Brouilly, Régnié und Chiroubles erzeugen Beaujolais-Weine, bei denen eindeutig die Frucht im Vordergrund steht. Brouilly ist mengenmäßig der größte Cru. Régnié ist eine Gegend mit der längsten Tradition im Beaujolais: Hier fand man Spuren römischen Weinbaus. Die höchsten und steilsten Weinberge finden Sie in Chiroubles, die Hänge gehen auf bis zu 600 Meter Höhe hinauf. Selbst heiße Sommer sind also kein Problem für die Reben, da es nachts immer deutlich abkühlt. 

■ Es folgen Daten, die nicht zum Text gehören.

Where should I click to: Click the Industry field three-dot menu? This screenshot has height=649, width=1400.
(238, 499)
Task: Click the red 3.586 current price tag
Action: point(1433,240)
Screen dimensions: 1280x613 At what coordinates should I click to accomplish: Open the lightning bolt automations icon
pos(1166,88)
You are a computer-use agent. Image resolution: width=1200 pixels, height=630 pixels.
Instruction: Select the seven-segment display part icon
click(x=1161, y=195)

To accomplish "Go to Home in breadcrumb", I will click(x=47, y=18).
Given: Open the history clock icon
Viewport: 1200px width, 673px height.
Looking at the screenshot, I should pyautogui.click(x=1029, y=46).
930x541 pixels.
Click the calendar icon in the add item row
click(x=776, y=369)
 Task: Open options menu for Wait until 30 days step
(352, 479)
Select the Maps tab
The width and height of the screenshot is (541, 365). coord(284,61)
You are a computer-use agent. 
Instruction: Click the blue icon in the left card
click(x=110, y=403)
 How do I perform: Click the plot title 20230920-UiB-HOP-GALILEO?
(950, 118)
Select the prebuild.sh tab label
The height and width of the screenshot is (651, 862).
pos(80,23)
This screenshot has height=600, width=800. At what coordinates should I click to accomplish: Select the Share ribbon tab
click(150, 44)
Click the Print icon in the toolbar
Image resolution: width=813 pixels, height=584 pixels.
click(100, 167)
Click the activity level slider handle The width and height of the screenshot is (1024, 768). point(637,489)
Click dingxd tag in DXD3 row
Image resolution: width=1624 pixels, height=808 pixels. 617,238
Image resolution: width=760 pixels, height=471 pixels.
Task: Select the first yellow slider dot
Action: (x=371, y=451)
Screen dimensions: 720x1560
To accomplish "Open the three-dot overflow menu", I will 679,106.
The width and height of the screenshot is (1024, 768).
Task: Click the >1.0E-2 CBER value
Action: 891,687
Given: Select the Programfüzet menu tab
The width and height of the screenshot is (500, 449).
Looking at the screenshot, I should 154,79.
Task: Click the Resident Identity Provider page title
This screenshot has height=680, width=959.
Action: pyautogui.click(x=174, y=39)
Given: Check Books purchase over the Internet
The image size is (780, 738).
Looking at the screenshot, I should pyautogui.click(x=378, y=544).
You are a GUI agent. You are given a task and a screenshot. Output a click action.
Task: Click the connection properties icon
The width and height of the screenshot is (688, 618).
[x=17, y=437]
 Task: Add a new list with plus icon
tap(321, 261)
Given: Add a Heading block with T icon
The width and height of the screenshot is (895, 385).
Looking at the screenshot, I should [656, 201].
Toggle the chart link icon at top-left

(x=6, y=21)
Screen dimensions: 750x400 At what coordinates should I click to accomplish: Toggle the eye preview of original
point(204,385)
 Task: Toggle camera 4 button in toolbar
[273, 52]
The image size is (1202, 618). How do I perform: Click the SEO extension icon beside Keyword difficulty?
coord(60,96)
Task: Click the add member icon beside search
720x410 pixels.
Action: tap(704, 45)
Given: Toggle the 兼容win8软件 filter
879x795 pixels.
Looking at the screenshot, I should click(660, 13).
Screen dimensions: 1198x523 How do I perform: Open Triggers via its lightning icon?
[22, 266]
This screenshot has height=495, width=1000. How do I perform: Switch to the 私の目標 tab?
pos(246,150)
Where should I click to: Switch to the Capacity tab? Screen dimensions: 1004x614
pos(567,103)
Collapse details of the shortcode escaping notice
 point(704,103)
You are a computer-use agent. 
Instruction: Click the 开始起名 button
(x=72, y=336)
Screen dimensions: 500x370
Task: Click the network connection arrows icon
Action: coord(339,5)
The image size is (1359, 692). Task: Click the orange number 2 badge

Struktur, Eleganz und Frucht

Die drei Crus Saint-Amour, Fleurie und Chénas stehen für harmonische Beaujolais-Weine. Sie bringen Struktur und Frucht elegant in Einklang. In Saint-Amour, wo Reben auf Granit- und Lehmböden wachsen, gibt es die Einzellage mit dem klingenden Namen "En Paradis". Die karmesinroten Weine aus Fleurie gelten mit als die besten im Beaujolais: sie sind samtig-fruchtig und dennoch von guter Struktur und können bis zu vier Jahre reifen. Chénas ist der kleinste Cru und seine Weine können etwas nach kleinen dunklen Beeren schmecken.

Struktur und langes Leben

Diese vier Crus sind angetreten, um dem Nouveau die Leviten zu lesen. Denn sie gehören zu den kräftigsten Beaujolais-Weinen und können einige Jahre gelagert werden. Sie profitieren immer von einer Flaschenreife. Sie heißen Côte de Brouilly, Morgon, Juliénas und Moulin-à-Vent. Die Spitzen-Gewächse aus dem Cru Morgon werden sogar im Alter den benachbarten roten Burgundern so ähnlich, dass es ein eigenes Wort dafür gibt: "morgonner". (Ein Wein, der "morgonniert", schmeckt also ein bisschen wie ein Pinot Noir aus dem Burgund.) Der Cru Moulin-à-Vent ist die konzentrierteste Variante eines Beaujolais und kann über zehn Jahre lagern!

Die Windmühle in der Appellation Moulin-à-Vent
Erkennt man schon von Weitem an der Windmühle: Cru-Appellation Moulin-à-Vent.

Das neue Beaujolais

Alle zehn Crus sind dabei, dem Beaujolais ein neues Gesicht zu verleihen. Denn lange Zeit gehörte die Bühne dem einfachen Beaujolais Nouveau. Die schlechtesten - weil am schnellsten produzierten - Vertreter seiner Art schafften es, das Image der Region zu ramponieren. Zum Glück sind diese Zeiten vorbei! 

Und heute gehören die wunderbaren Cru de Beaujolais nicht nur zu den besten Crus der Grande Nation, sondern auch noch zu den preiswertesten. Am schönsten erfahren Sie das Beaujolais natürlich vor Ort. Am einfachsten geht das mit der Weinroute, die im Süden von Lyon ausgehend bis nach Norden ins Burgund führt. Auf über 140 Kilometern passiert die Route 39 Gemeinden, mit vielen Weingütern, toskanisch anmutenden Landschaften und Oingt, einem der schönsten Dörfer Frankreichs. Wo könnte Beaujolaistrinken mehr Spaß machen?